Quoted passage:
__________________________________________________

But if instead an insulator (a dielectric) is placed there, then there are no free charges to move, and instead the bound charges inside the insulator, ie the dipole moments, re-orient themselves to oppose the field.

Am I right in thinking that in a linear isotropic material, the dipole moment density inside the material is zero (because divP is proportional to divE which is 0), and the only dipole moments are on the "top" and "bottom" surfaces of the material?

And that if the the material has, say, susceptibility 9 and relative permititivity 10 (and fills the whole gap), then that surface charge is ±0.9Q?

Suppose a capacitor, with a fixed applied voltage, has charge ±1, and energy 1 "unit".

Now insert a dielectric material with relative permititivity 10 … that multiplies the capacitance by 10, and the charge becomes ±10, and the energy becomes 10 units (energy = QV/2).

But doesn't the dielectric material have an opposing surface charge of ±9?

Then why isn't the energy situation the same as if the total surface charge was still ±(10 - 9) = ±1?

__________________________________________________

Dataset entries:
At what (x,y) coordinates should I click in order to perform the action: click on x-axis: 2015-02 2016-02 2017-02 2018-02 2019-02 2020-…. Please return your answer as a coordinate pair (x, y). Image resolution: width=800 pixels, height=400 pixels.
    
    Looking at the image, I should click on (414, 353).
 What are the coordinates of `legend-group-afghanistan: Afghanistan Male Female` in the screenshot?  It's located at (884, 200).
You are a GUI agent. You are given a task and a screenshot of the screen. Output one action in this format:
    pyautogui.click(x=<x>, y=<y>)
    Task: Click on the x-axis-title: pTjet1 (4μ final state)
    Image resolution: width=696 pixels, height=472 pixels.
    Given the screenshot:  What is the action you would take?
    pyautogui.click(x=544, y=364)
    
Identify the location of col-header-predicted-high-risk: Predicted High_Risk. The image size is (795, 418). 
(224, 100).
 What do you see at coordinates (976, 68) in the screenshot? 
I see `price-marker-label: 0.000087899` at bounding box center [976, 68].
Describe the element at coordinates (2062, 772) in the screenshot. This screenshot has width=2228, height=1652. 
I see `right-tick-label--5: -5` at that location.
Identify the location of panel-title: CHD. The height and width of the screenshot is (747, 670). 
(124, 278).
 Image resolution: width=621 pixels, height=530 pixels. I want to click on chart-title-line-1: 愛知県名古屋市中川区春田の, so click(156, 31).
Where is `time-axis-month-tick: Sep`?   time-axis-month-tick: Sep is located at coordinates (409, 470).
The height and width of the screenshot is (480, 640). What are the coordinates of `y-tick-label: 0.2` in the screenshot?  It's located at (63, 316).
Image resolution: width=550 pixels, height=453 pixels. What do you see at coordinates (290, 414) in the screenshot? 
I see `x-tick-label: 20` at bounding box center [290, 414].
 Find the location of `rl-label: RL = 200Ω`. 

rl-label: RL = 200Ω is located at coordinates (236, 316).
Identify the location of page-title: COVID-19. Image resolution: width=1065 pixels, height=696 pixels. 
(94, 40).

__________________________________________________

Work to complete:
A) Print the dielectric excerpt in full, word for word.
B) In the dataset entries, swap "Identify" for "Locate" in the lines from the one containing "Describe the element" through the one containing "The height and width of the screenshot is (480, 640).", inclusive, and give back only those lines with nothing else altered.
The dielectric excerpt and the dataset entries have no connection to each other.

Solutions by task:
A)
But if instead an insulator (a dielectric) is placed there, then there are no free charges to move, and instead the bound charges inside the insulator, ie the dipole moments, re-orient themselves to oppose the field.

Am I right in thinking that in a linear isotropic material, the dipole moment density inside the material is zero (because divP is proportional to divE which is 0), and the only dipole moments are on the "top" and "bottom" surfaces of the material?

And that if the the material has, say, susceptibility 9 and relative permititivity 10 (and fills the whole gap), then that surface charge is ±0.9Q?

Suppose a capacitor, with a fixed applied voltage, has charge ±1, and energy 1 "unit".

Now insert a dielectric material with relative permititivity 10 … that multiplies the capacitance by 10, and the charge becomes ±10, and the energy becomes 10 units (energy = QV/2).

But doesn't the dielectric material have an opposing surface charge of ±9?

Then why isn't the energy situation the same as if the total surface charge was still ±(10 - 9) = ±1?

B)
Describe the element at coordinates (2062, 772) in the screenshot. This screenshot has width=2228, height=1652. 
I see `right-tick-label--5: -5` at that location.
Locate the location of panel-title: CHD. The height and width of the screenshot is (747, 670). 
(124, 278).
 Image resolution: width=621 pixels, height=530 pixels. I want to click on chart-title-line-1: 愛知県名古屋市中川区春田の, so click(156, 31).
Where is `time-axis-month-tick: Sep`?   time-axis-month-tick: Sep is located at coordinates (409, 470).
The height and width of the screenshot is (480, 640). What are the coordinates of `y-tick-label: 0.2` in the screenshot?  It's located at (63, 316).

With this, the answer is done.